Some preliminaries. The eight hour day has its roots in the labour movements that emerged from the Industrial Revolution. The Industrial Revolution, funnily enough, focused on industry. Most workers employed were partaking in manual labour, which required said eight hours on whatever they were engaged in — spinning cotton or weaving fabric or screwing on toothpaste caps or whatever. The labour part of the equation was inextricably linked with the good produced (and the surplus of labour + material, which went to the owner(s). We are not in the Industrial Age anymore. White collar workers, in my observation, tend to spend a lot of time having meetings (why?), having meetings about meetings (why?) and reviewing what was said in meetings.
Here’s The Atlantic with a good piece about that.
“I think we’ve hit the high point of max human inefficiency in white-collar work,” Jared Spataro, a vice president at Microsoft who focuses on artificial intelligence and work trends, told me. “It sometimes seems as if the modern worker spends more time talking about work than actually working.”
It makes sense why this has happened.

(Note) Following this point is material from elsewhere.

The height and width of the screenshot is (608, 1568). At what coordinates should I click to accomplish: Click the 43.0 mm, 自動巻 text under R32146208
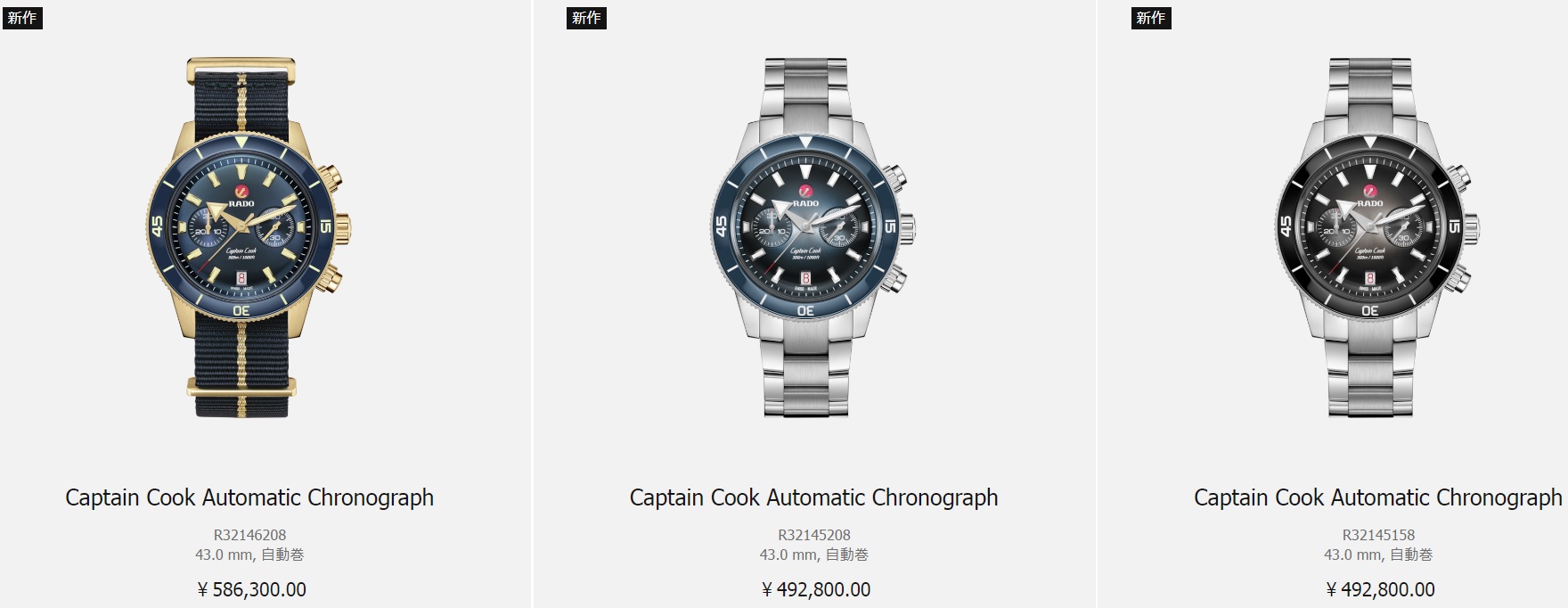pos(249,555)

We tried to transfer the old ways (8 hour day, chained to a desk/machine/production line) to what is now, for the bulk of white collar workers, “knowledge work”. I have had the misfortune in sitting in some meetings and conferences where I’ve wondered what actual “knowledge” people have. We work in “knowledge” but how much time is spent gaining, refining, and working on that knowledge? After all — that — and the power to contextualise that — is what separates us from the ever-powerful AI. Sitting at a desk has nothing to do with this.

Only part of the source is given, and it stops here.